Enable Session Support

[williamcroberts]

Enable Verified Session Support, not sure where you can shove a trusted key in to enable session protections with the TPM.

[gotthardp]

And could you please write a draft test script indicating what should be the end result? Some shell script that would setup the TPM, create whatever needs to be created before the openssl commands are executed?

[williamcroberts]

Really all you have to do it call is Esys_StartAuthSession() With an established ESYS_TR object and then use Esys_TRSess_SetAttributes() To set the flags for encryption.

You can use the parent key as tpmKey parameter in the call to Esys_StartAuthSession.
Then you just pass that session to all the following Esys routines, either as session1 or session2 in the Function call. For instance, in Esys_Sign() session1 is going to be the ESYS_TR_PASSWORD Session, so you would pass it as session2,. For other things that have session1 as ESYS_TR_NONE You can just pass it as session 1.

The crux is that you need both the handle and a name. The PEM format only has the raw TPM handle Or the primary key is created with createprimary. As a side note, this is what makes ESYS_TRs useful, It’s a coupling of name and handle, this is why you can just pass is to ESys_StartAuthSession and not Worry. The name of an object is unspoofable and unforgeable. Continuing on, there are two ways you can you solve this:

1. Embed the name into the PEM file as an optional field. For transient primary keys, create primary returns the name, verify the name. For persistent handles, Esys_TR_GetName() and verify the name.
2. Use some other key, or that key and have folks specify it in the OPENSSL_CONFIG file, the name and location.

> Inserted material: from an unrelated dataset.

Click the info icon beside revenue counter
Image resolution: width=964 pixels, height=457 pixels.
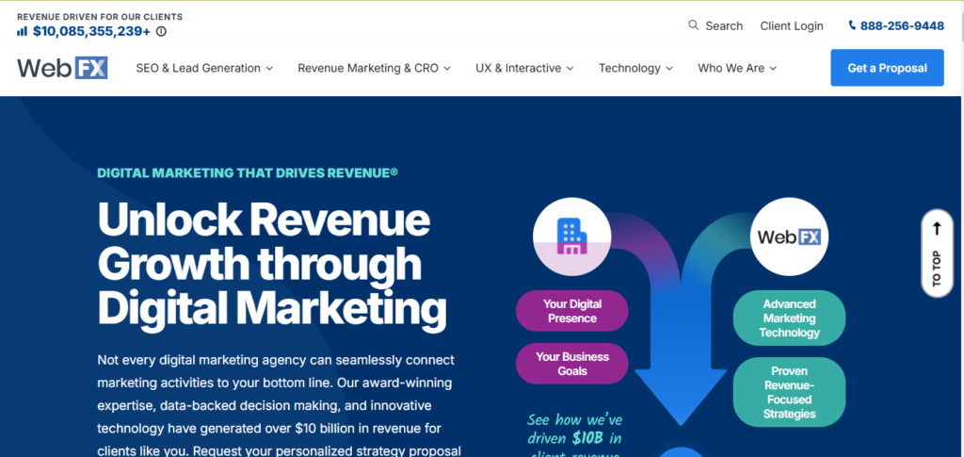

You could use both of these, let OSSL config over ride, so I'd start with 1.

It's not as bad as it looks tpm2-pkcs11 does this.

Concisely the steps are:

Phase 1:

• Key Creation (assume TPM trusted state), add an optional field to the PEM file and store parent name
• When consuming the PEM file and establishing the parent object:
  • if persistent parent after calling Esys_TR_FromTPMPublic() call Esys_TR_GetName() and verify with stored name.
  • if transient parent after calling Esys_CreatePrimary() verify the returned name with stored name.
• After verifying name, call Esys_TR_StartAuthSession() using parent key ESYS_TR as tpmKey and symdef as AES128CFB
• Set attributes of session to enable encrypt and decrypt with Esys_TRSess_SetAttributes()
• Pass the session as session1 or session2 for existing Esys_* commands. Use the first available ESYS_TR_NONE session "slot".